● Exercise requirements
Every line of the records that holds the word "will" should be copied out.

====== Exercise input

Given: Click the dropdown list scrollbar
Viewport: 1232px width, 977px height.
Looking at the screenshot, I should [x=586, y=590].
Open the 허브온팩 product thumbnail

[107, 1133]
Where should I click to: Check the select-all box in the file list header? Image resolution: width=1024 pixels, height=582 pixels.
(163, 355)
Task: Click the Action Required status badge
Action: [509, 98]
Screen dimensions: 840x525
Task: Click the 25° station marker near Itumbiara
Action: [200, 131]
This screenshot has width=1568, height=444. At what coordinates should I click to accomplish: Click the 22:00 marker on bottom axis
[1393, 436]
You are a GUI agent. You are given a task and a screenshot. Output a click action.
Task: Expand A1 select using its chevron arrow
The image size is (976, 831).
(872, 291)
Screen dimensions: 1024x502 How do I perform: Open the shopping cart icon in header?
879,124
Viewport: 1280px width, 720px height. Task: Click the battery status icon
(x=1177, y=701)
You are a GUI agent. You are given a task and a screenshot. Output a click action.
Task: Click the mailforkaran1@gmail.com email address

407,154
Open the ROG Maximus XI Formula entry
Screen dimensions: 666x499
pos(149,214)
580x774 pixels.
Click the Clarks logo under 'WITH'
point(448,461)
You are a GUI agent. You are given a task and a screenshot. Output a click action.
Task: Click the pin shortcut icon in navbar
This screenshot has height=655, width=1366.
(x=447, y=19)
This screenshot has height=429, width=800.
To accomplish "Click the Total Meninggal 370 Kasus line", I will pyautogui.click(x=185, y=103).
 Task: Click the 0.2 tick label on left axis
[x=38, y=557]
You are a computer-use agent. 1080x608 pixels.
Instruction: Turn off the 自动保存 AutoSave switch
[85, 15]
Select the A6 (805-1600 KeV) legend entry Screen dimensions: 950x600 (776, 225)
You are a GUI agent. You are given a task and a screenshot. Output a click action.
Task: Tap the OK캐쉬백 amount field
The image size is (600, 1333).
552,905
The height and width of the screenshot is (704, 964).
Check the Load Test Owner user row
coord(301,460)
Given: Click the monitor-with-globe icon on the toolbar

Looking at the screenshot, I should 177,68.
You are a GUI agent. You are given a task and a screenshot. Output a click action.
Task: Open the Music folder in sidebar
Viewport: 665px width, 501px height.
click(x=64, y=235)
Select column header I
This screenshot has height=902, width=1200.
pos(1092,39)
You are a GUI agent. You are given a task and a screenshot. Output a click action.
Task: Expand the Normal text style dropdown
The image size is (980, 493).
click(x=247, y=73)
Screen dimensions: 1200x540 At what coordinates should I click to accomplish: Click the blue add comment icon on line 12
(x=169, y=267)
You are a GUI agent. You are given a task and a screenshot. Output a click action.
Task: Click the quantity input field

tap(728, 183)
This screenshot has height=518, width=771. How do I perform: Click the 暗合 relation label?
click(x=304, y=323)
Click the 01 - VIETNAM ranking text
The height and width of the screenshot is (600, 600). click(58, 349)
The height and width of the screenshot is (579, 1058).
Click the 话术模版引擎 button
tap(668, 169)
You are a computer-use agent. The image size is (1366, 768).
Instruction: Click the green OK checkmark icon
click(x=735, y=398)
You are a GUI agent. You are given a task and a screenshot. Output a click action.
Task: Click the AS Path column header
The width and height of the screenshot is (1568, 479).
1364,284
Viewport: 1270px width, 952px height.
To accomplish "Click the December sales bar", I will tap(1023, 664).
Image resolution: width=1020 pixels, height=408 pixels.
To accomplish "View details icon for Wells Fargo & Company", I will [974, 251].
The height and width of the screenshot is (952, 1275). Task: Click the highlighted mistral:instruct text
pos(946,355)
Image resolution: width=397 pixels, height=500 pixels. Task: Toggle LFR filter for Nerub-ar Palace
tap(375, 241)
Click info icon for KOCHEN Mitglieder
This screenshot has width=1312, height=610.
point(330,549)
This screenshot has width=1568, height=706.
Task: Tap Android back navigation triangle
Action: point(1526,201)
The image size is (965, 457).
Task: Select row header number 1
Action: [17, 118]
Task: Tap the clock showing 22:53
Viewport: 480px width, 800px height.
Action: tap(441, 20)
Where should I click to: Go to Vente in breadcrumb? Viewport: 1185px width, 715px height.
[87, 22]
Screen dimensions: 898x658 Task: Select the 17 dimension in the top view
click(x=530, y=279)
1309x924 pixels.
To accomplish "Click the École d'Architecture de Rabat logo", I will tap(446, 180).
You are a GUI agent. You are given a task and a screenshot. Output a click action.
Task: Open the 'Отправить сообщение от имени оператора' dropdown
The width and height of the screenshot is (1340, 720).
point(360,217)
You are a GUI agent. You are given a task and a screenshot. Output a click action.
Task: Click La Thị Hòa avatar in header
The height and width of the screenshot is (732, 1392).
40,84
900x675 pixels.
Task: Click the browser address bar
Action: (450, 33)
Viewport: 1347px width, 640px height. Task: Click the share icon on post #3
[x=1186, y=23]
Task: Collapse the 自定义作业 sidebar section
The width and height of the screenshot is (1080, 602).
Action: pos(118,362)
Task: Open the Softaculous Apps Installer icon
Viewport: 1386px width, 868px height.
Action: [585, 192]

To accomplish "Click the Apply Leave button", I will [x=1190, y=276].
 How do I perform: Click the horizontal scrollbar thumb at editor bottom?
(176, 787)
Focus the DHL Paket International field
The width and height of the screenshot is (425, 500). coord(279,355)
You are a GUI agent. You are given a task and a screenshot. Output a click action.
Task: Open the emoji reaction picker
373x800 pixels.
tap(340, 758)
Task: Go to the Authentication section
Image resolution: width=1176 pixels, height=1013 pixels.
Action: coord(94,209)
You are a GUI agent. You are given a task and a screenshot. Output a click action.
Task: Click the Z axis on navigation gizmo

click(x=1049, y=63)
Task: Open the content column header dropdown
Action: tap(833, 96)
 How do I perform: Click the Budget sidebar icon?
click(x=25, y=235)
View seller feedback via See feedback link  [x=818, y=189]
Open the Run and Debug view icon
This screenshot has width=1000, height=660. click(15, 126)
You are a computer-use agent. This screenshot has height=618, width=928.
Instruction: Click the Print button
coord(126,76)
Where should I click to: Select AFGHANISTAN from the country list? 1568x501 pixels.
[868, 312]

============

● Response area
To accomplish "Click the Total Meninggal 370 Kasus line", I will pyautogui.click(x=185, y=103).
To accomplish "Click the December sales bar", I will tap(1023, 664).
To accomplish "View details icon for Wells Fargo & Company", I will [974, 251].
To accomplish "Click the École d'Architecture de Rabat logo", I will tap(446, 180).
To accomplish "Click the Apply Leave button", I will [x=1190, y=276].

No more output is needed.